Líder do PT apoia campanha Despejo Zero
Líder do PT apoia campanha Despejo Zero

Movimentos do campo e da cidade realizaram por todo o país, nesta terça-feira, 21/6,  atos públicos que reivindicam a prorrogação da vigência da determinação do Supremo Tribunal Federal (STF) que suspendeu, por causa da pandemia, os despejos no Brasil.

A Campanha Despejo Zero, composta por mais de 175 organizações, movimentos sociais e coletivos, mapeou  os processos de despejo no país desde o início da pandemia e avalia que cerca de 142.385 famílias em todo o Brasil correm o risco de ser colocadas na rua no dia 1º de julho, caso a vigência da decisão do STF, marcada para 30/6, não seja prorrogada.

“O povo está na rua pela prorrogação da Arguição de Descumprimento de Preceito Fundamental (ADPF) 828, pelo Supremo, que trata da suspensão dos despejos e as desocupações em áreas urbanas e rurais em razão da pandemia da covid-19. É preciso dar opção de moradia, não despejos”, escreveu a deputada Márcia Lia, líder do PT na Assembleia Legislativa de São Paulo, no Twitter.

Déficit e abandono em SP

Os despejo que continuam acontecendo no país violam medidas jurídicas e leis, em especial a Lei federal 14.216/2021, que suspendeu ordens de remoção e despejo de outubro até 31 de dezembro de 2021, e a liminar concedida pelo ministro Luís Roberto Barroso, estendida até 30 de junho.

Apesar do aumento de demanda por assistência e política habitacional, o governo federal cortou 98% dos recursos para a construção de novas unidades habitacionais para famílias com renda de até R$1.800 e que compõem a maior parte do déficit habitacional do Brasil.

No Estado de São Paulo, os governos João Doria/ Rodrigo Garcia seguem o mesmo padrão e abandonam as pessoas vítimas da crise econômica que perderam fonte de renda e emprego e, agora, vivem assombradas pelas ameaças de despejos.

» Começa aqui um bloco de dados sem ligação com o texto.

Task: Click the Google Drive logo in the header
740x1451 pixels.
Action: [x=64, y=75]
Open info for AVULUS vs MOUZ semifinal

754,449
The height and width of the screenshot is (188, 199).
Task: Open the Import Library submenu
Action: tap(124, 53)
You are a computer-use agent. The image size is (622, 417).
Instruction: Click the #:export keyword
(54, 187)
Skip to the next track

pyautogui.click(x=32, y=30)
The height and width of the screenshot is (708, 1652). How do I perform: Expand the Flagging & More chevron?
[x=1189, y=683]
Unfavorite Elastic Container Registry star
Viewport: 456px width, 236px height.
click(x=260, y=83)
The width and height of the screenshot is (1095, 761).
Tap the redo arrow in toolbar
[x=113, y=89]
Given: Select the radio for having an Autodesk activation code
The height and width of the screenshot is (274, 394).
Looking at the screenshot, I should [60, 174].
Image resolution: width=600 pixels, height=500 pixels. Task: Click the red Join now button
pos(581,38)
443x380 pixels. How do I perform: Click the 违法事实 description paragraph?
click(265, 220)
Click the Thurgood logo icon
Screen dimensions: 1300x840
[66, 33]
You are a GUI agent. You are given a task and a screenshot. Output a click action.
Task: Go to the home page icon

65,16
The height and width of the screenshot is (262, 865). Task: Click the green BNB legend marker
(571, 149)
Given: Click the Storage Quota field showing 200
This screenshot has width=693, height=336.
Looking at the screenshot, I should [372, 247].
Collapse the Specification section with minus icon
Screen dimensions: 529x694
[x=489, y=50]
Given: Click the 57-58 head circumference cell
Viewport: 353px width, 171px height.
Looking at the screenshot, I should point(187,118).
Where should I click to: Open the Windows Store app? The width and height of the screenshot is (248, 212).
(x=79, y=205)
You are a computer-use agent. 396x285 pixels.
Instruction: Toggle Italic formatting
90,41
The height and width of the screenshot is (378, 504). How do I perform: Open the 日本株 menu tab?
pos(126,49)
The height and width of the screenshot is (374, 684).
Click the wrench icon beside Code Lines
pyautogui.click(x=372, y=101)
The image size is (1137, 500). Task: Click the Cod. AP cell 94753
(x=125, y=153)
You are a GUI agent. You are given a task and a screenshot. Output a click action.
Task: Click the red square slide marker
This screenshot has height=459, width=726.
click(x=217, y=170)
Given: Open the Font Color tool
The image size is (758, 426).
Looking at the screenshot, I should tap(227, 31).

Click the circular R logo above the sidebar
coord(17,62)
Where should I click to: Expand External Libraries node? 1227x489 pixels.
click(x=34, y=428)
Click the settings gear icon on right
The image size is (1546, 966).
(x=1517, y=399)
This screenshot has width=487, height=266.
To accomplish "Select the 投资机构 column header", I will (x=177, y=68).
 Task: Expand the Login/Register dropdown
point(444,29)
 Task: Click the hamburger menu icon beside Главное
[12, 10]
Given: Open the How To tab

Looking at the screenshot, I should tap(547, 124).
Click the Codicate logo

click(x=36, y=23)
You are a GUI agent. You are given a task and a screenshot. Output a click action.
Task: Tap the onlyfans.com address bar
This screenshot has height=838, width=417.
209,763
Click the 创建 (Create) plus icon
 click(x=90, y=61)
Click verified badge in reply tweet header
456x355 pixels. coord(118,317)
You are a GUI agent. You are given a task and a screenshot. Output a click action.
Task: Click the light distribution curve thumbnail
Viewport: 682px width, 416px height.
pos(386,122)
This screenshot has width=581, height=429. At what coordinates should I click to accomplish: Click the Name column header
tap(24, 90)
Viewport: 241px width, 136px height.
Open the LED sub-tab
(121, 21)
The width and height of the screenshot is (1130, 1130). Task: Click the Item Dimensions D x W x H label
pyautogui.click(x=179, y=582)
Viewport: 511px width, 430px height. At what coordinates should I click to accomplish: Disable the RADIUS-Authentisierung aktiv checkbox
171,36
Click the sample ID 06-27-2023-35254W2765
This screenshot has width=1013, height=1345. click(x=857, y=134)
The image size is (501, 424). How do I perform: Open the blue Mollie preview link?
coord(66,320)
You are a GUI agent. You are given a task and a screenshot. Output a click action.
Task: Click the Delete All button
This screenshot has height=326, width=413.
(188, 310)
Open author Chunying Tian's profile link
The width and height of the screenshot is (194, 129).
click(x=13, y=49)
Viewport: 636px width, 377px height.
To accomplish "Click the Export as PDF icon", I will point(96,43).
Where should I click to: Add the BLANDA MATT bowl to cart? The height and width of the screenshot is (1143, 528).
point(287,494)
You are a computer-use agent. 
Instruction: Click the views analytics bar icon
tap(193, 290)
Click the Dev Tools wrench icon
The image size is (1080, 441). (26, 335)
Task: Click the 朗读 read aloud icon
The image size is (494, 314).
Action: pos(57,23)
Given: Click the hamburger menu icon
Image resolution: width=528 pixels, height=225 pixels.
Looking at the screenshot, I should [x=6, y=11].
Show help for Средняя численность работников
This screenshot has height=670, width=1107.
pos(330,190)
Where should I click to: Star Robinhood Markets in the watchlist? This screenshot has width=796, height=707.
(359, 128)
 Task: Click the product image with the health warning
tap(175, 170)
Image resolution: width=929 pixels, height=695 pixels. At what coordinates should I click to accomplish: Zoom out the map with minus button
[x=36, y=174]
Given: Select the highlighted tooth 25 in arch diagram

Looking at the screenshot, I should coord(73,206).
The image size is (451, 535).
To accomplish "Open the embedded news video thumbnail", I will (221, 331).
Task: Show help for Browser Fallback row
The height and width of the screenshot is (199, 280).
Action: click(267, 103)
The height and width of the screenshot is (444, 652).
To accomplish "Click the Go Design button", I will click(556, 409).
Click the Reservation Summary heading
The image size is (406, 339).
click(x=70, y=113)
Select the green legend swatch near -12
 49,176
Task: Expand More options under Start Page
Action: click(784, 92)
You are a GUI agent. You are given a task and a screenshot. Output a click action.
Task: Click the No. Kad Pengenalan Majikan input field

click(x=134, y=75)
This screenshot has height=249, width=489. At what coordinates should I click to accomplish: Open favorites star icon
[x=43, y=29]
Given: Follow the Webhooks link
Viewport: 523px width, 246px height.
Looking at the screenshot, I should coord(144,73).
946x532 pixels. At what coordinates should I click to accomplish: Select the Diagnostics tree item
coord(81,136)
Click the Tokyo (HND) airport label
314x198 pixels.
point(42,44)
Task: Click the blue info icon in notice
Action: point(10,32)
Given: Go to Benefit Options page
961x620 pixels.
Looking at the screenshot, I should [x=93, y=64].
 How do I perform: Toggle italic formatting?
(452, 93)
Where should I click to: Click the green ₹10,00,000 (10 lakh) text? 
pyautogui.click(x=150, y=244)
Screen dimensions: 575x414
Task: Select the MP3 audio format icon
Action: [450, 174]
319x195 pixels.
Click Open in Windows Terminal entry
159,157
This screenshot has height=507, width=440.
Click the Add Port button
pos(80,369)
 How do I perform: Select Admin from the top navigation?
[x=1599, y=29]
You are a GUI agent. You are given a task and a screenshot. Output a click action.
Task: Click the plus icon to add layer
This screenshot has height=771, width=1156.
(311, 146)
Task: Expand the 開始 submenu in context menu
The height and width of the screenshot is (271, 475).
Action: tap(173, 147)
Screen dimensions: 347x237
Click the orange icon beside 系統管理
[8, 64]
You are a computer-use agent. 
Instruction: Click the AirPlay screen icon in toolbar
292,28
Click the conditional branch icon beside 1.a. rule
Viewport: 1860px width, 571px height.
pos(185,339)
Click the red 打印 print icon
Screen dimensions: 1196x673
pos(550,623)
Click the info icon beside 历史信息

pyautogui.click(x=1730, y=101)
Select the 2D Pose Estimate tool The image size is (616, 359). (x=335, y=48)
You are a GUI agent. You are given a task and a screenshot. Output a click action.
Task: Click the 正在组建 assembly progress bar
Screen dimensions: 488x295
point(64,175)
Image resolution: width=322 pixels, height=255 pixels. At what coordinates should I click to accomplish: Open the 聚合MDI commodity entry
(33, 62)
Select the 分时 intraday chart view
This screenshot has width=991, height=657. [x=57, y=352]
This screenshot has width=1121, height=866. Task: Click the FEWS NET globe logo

Nos últimos dois anos, São Paulo liderou o ranking de famílias despejadas, com 6.017 no total.

Outro dado significativo apontado pelo Laboratório Espaço Público e Direito à Cidade (LabCidade), da Faculdade de Arquitetura e Urbanismo da Universidade de São Paulo (FAU-USP), é que 86% das ocupações removidas ou ameaçadas de despejo, na região metropolitana, estavam em terrenos vazios.

Dados da execução do orçamento estadual mostram que, na habitação (excluindo a CDHU que se encontra em processo de extinção), a ação de subsídio para crédito imobiliário deixou de aplicar R$ 602 milhões entre 2019 e 2021. Neste ano o governo estadual determinou o congelamento de R$ 594 milhões ou 43%, do Orçamento previsto para a Secretaria da Habitação.

Para a deputada Márcia Lia, o corte de investimentos numa área tão sensível como a habitação mostra a face nefasta desses governos que não têm compromisso com a população mais carente e maior vítima de suas políticas deliberadas de abandono e crueldade.